Engineers have high standards. We also USE a lot of standards. By “standard” I’m talking about documents created by various technical bodies that spell out best practices and help to “standardize” how we perform our work. Standards come about for many reasons. They could be created due to a general consensus within an engineering community that one is needed to ensure basic design requirements are met. Some standards, however, are born as a response to tragedy. This is the story of a engineering standard created in the wake of one of the greatest disasters in the history of human space flight.

The standard I’m taking about is the NASA Standard for Models and Simulations (affectionately known as NASA-STD-7009). The disaster was the disintegration of the Space Shuttle Columbia (STS-107) during reentry on February 1, 2003. How are the two connected? To understand that, let’s look back at that mission.


The Last Flight of Columbia

STS-107 launched the morning of January 16, 2003 at 10:39 am on a 16 day mission dedicated to physics, life, and space science experiments. The seven astronauts, including the first Israeli astronaut, would conduct approximately 80 experiments working in shifts, 24 hours a day. It was one of the few shuttle missions of that time dedicated to pure science rather than construction of the International Space Station.

STS-107 Mission Patch. Credit: NASA

About 81 seconds after launch, one large, and at least two smaller pieces of foam insulation separated from the shuttle external tank and struck part of the shielding on Columbia’s wing designed to protect the shuttle from the intense heat of reentry. In spite of that strike (which was not discovered until a couple hours after launch) Columbia reached orbit and the crew began their marathon of science.

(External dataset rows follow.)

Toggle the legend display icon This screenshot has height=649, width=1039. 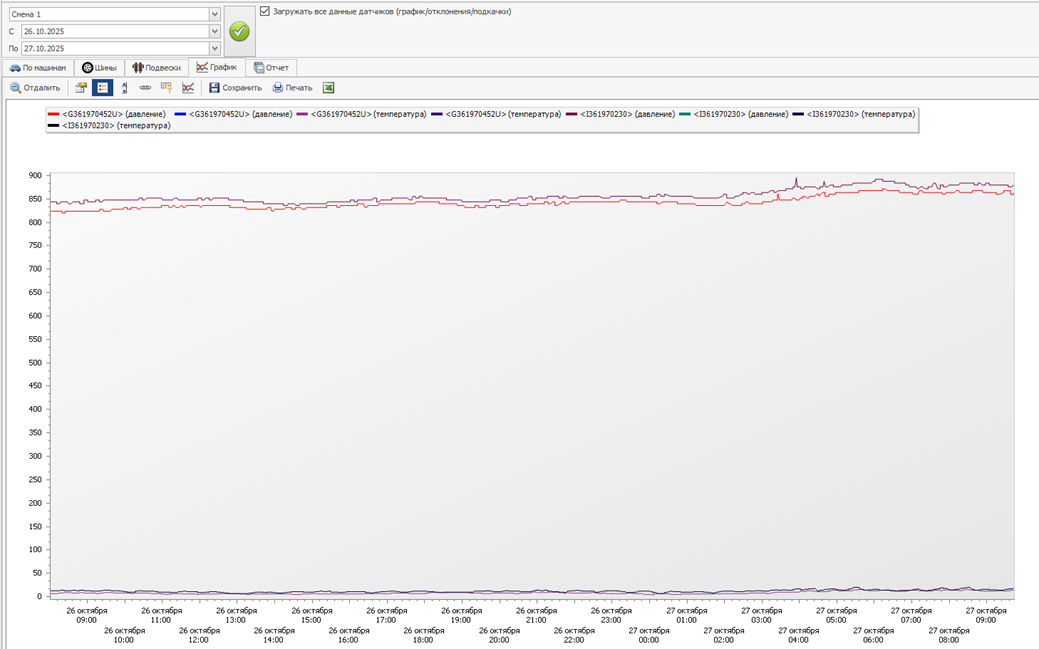[102, 88]
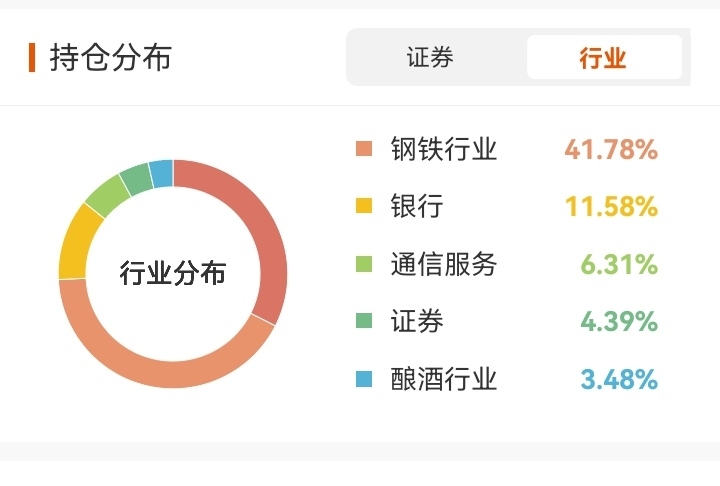Select the 酿酒行业 legend label
This screenshot has height=486, width=720.
click(x=443, y=380)

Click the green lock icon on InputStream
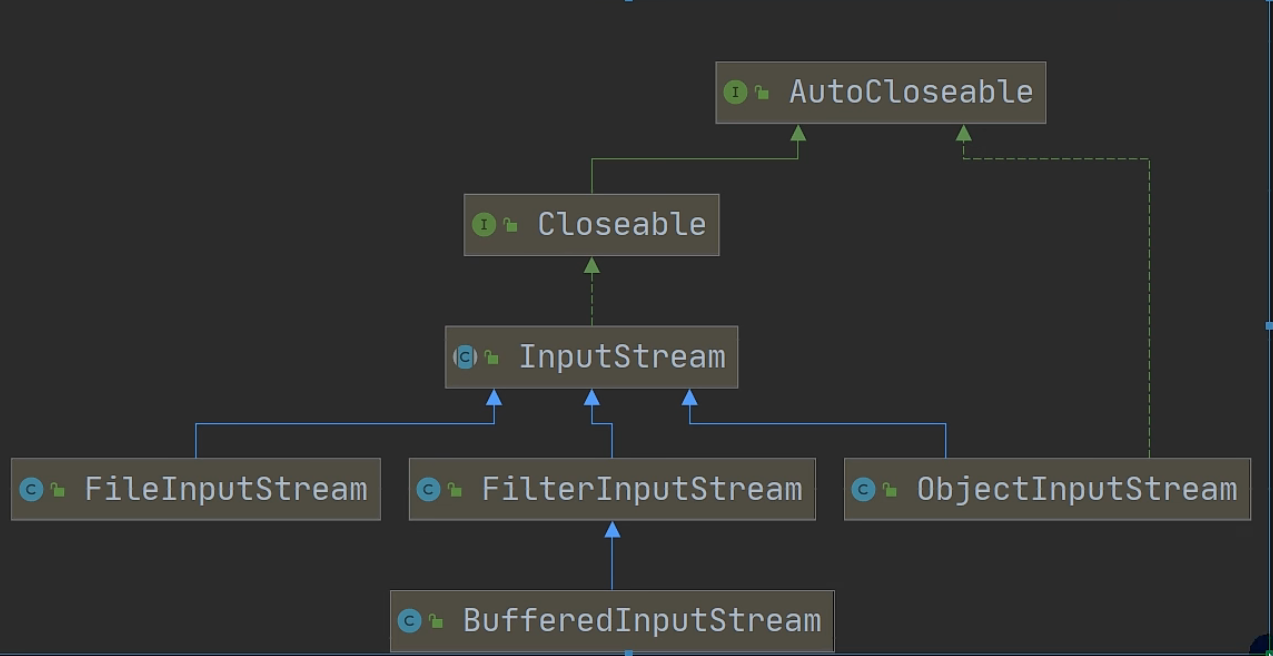coord(491,358)
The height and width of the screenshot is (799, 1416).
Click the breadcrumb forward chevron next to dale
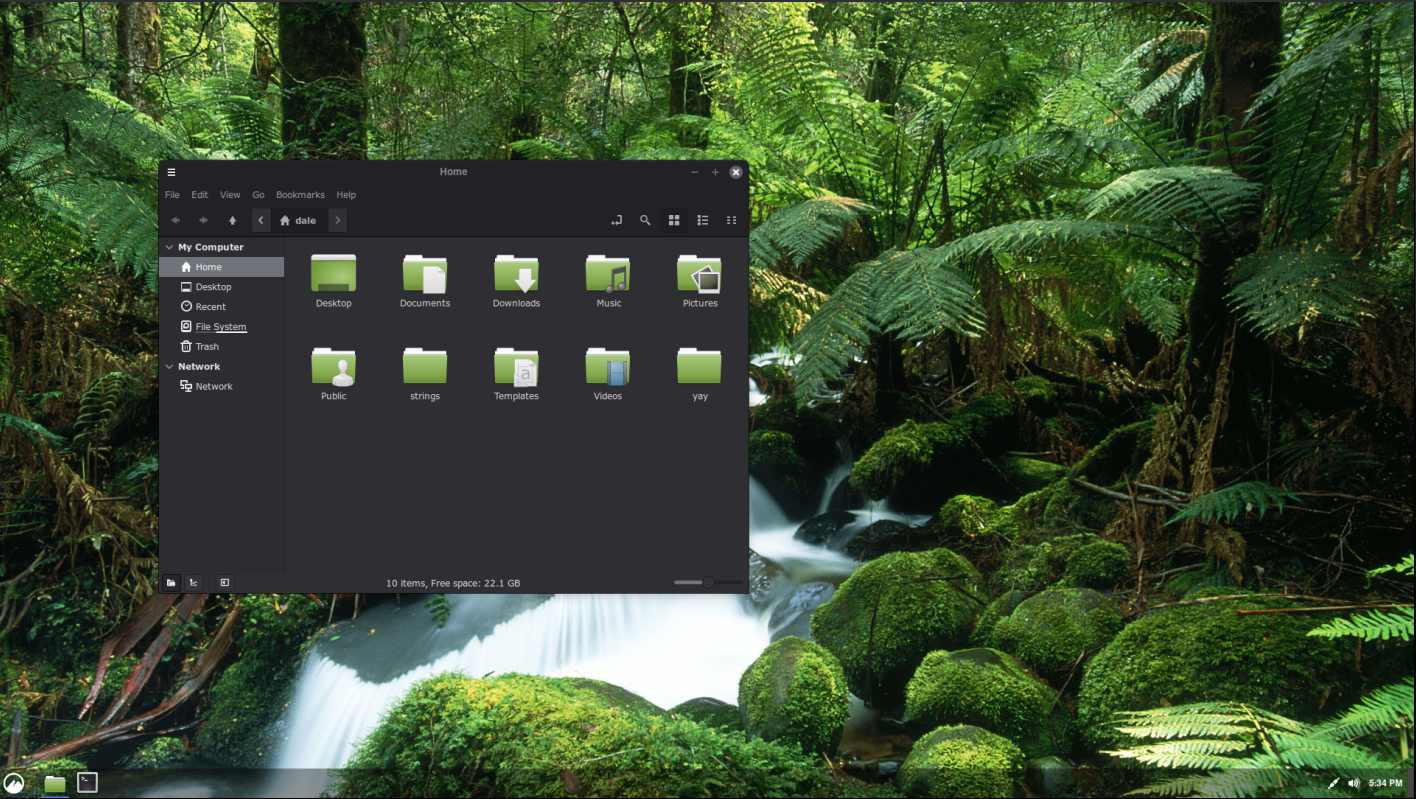337,220
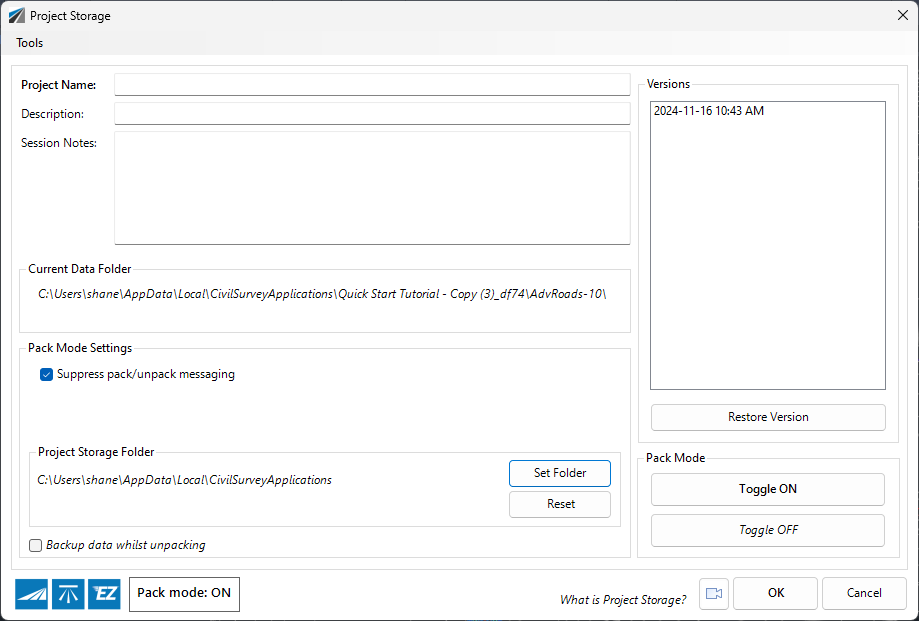Click the blue EZ icon
The height and width of the screenshot is (621, 919).
(104, 594)
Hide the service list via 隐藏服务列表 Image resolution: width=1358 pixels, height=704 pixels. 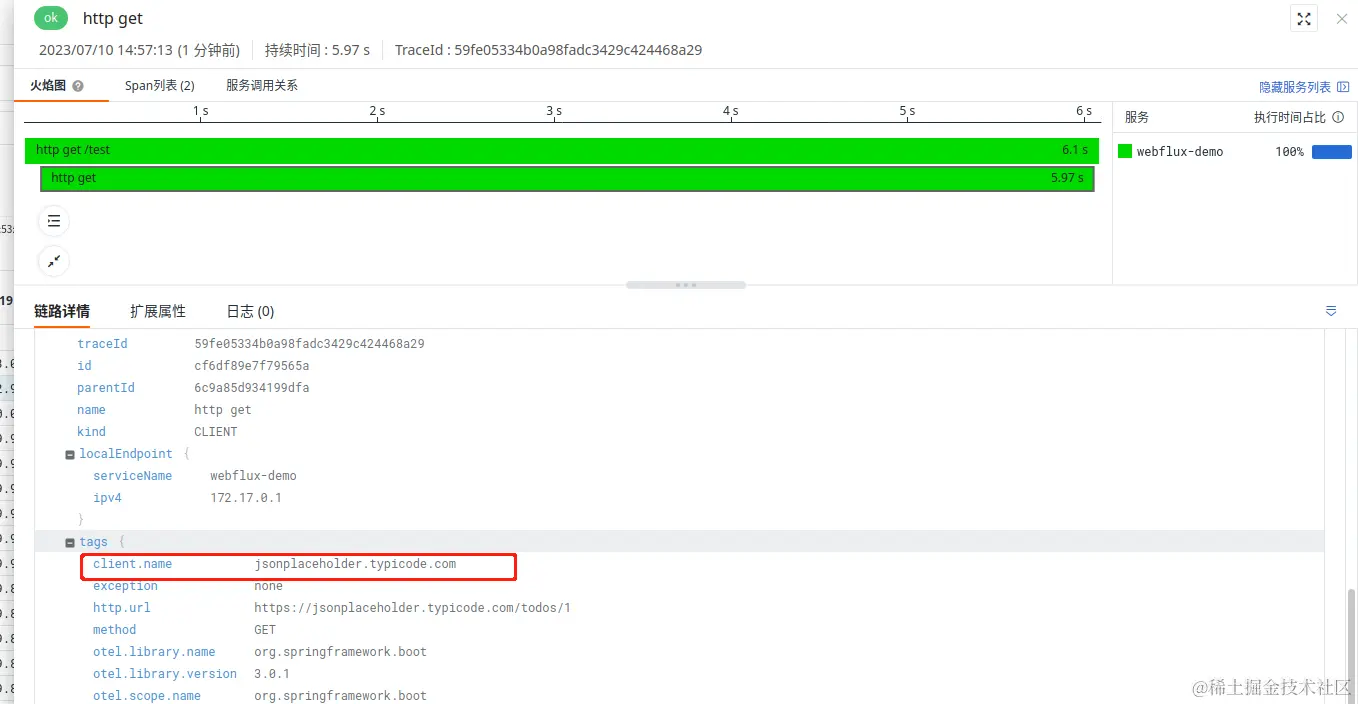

When engineers reviewed images from launch (a standard practice after all launches) and noted the insulation striking the shuttle, NASA began to assess whether or not it had damaged the spacecraft and therefore put the crew at risk when Columbia returned to Earth. The main threat being that the heat protection had been compromised and could result in the vehicle burning up during reentry. A Debris Assessment Team was formed to review the data and make an assessment of the risk posed by the foam strike. The team requested imaging of the shuttle in space and performed analyses to determine the possible extent of the damage caused by the foam.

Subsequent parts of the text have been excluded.